Tami Forbes, the associate professor of recreation who received the Bluffton University Research Center grant, presented the results during a campus colloquium, "The One That Got Away."
The catch-and-release project aimed to identify what species are in the pond and to determine how best to achieve a balance for recreational fishing, which has been proposed on a limited basis by a nature preserve task force. The pond hasn’t been fished in more than 30 years.
Forbes, also chair of Bluffton’s health, fitness and sport science department, arranged two fishing derbies where friends, alumni, employees, children and families competed in games catching the most, and the biggest, fish. "It was neat to share the experience," she said. "They were also learning about what they were catching."
In most cases, the catch was either a bluegill or a largemouth bass; smallmouth bass was a third species identified. Bluegills accounted for nearly 71 percent of the total, with 56 percent of them measuring at least eight inches and the longest, 9.5 inches. Almost 28 percent of the fish were largemouth bass, 47 percent of which were 14 inches or longer, including a 24-inch catch.
Among Forbes’ goals for the pond are several days of "slot" fishing to manage the population and size of the bluegills and bass. Her goals also include developing a fish education program for area youth; managing and maintaining the shoreline; creating an area for picnics and bird watching near the pond; and consulting with the Ohio Department of Natural Resources for "maximum effectiveness of the pond area and our land resources," she noted.
Project participants "learned a lifetime leisure activity," said Forbes, a longtime angler. For example, Bluffton junior Lando Goins of Detroit, Mich., engaged in his first fishing experience.
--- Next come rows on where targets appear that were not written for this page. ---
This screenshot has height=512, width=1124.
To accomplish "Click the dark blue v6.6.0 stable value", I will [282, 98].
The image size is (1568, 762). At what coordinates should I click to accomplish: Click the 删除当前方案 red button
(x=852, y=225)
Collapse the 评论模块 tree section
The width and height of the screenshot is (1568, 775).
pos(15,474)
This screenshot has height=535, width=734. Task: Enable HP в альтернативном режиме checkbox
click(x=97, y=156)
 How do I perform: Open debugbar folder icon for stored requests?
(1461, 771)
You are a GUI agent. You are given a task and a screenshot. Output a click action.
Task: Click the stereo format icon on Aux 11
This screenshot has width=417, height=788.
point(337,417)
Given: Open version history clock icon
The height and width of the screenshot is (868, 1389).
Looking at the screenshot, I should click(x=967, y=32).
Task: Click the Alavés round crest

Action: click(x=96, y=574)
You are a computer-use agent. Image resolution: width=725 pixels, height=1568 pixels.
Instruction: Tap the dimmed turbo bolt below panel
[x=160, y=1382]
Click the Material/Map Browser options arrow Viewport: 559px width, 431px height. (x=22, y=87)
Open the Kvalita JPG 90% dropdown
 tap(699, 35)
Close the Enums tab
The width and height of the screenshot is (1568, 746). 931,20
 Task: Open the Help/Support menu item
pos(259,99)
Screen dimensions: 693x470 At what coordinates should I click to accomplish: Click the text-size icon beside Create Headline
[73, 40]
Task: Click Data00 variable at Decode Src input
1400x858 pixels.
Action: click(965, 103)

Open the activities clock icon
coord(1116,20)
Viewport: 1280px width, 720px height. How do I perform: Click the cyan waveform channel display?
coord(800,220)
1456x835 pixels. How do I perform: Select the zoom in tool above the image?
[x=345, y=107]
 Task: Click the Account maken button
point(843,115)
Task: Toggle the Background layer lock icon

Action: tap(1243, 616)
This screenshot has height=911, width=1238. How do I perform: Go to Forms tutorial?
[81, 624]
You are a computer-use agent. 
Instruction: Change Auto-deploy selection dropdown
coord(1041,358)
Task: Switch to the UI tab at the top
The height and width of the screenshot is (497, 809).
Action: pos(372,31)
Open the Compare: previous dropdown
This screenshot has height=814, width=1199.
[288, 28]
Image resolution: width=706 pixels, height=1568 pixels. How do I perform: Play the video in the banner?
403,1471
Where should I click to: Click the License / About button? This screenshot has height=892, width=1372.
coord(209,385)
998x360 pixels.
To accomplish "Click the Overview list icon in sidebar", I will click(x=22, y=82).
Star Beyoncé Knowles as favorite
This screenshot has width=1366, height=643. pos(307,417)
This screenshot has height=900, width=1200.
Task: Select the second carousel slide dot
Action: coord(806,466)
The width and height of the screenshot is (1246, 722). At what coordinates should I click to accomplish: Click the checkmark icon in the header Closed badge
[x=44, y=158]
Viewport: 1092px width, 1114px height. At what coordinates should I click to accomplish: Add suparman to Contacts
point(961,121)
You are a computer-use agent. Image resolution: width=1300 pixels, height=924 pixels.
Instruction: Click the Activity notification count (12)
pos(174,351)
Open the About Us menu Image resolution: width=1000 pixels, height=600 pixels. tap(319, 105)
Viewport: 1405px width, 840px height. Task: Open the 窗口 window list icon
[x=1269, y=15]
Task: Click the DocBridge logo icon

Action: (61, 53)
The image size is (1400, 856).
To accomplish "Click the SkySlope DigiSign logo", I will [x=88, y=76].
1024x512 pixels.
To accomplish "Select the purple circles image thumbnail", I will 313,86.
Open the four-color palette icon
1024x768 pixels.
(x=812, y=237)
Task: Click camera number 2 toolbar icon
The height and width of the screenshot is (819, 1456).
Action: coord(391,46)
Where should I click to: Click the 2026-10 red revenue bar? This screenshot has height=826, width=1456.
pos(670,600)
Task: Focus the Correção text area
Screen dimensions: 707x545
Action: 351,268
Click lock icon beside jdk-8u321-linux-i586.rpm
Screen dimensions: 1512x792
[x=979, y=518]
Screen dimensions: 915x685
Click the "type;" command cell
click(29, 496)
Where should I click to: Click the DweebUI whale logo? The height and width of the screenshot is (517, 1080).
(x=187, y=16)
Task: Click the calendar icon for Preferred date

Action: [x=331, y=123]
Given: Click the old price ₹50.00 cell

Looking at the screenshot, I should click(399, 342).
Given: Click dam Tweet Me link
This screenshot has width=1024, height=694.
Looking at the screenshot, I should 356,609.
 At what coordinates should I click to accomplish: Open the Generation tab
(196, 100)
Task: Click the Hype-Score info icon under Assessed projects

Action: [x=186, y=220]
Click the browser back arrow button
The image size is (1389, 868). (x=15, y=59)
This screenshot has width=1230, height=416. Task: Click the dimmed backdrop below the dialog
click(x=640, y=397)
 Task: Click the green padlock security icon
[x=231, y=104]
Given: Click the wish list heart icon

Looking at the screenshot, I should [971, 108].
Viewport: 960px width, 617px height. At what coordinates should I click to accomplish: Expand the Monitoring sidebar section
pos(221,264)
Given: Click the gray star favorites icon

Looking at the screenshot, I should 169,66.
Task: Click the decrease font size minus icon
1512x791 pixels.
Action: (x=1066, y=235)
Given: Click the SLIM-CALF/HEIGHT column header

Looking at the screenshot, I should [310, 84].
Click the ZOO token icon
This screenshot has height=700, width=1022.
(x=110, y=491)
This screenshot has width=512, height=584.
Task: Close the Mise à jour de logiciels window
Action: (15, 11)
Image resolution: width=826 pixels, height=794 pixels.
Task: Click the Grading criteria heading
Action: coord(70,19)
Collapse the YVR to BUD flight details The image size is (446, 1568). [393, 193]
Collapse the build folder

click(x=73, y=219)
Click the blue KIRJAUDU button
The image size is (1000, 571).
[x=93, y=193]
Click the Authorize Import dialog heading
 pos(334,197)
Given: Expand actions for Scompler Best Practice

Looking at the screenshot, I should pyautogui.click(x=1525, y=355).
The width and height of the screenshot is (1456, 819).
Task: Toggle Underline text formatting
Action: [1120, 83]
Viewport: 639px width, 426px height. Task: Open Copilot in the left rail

Forbes demonstrated how to bait the hook, cast the line and record the fish he reeled in. "He was so excited to have caught his first fish, and that was worth my whole summer," she said.
"Fishing is a great activity for families and friends, and makes for a great date night," she added. "Everyone who fishes has a great story."
Photo: Nathan Kreider '04 and his son, Zach, landed a 21-inch largemouth bass.